In June 2012, the FDA approved lorcaserin (marketed in the US as Belviq) despite trials showing a 16% increase in heart valve damage. The reduction in weight loss, beyond that of placebo, was 3% to 3.7%.
The chairman of the FDA advisory committee reviewing the drug stated, “There’s probably not sufficient data at this time to rule out a clinically meaningful increase in the risk for valvular heart disease.”
Despite its approval of the drug, the FDA required the company to do post-marketing randomized trials to better evaluate cardiovascular risk, including heart valve damage.
In contrast, the EMA rejected the application for lorcaserin, stating that “the benefits of Belviq did not outweigh its risks.” Its committee’s safety concerns included “the potential risk of psychiatric disorders (such as depression) and valvulopathy.”
Shortly after it approved lorcaserin, the FDA also approved a combination of phentermine and topiramate (now marketed as Qsymia in the US) despite concerns about its cardiovascular risk.
When Qsymia was approved in July 2012, the FDA hailed it as another treatment option but decided that a study was needed to clarify the risks of major adverse cardiac events such as heart attack and stroke – but only after it was on the market.
The FDA also required training of prescribers and certification of pharmacies and a patient leaflet giving important safety information.
But again, the EMA rejected Qsymia for the second time in February 2013, noting “concerns about the medicine’s long-term effects on the heart and blood vessels” and “about the long-term psychiatric effects (depression and anxiety were reported in the studies) and cognitive effects (such as problems with memory and attention).”

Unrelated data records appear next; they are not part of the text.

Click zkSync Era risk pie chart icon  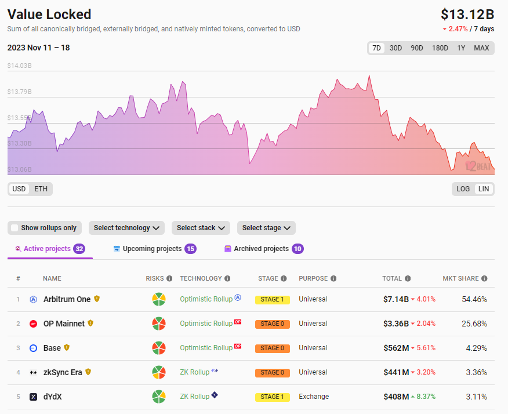(159, 373)
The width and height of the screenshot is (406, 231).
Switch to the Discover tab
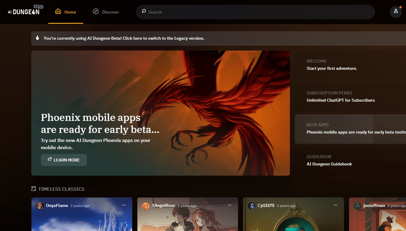point(106,12)
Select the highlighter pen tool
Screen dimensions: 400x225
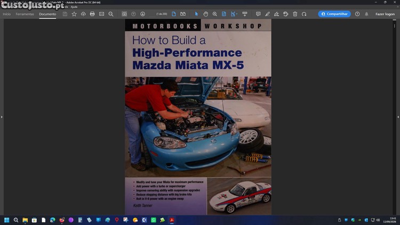pyautogui.click(x=267, y=14)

It concluded that “the benefits of Qsiva [European name for Qsymia] did not outweigh its risks and recommended that it be refused marketing authorisation.”
Thus, says Wolfe, “two more diet drugs, following in the footsteps of the now banned phenylpropanolamine, dexfenfluramine, sibutramine and others, were found by the EMA to be too dangerous to be used for weight loss but are considered by the FDA to be ‘safe enough’ for Americans.”
This is not to say that the EMA is perfect, he concludes, “but rather that its recent record on drugs such as these puts the FDA to shame. It is not the resistance of Americans to the risks of these drugs but the intermittently dangerous malleability of the FDA that is the problem in the cases discussed here.”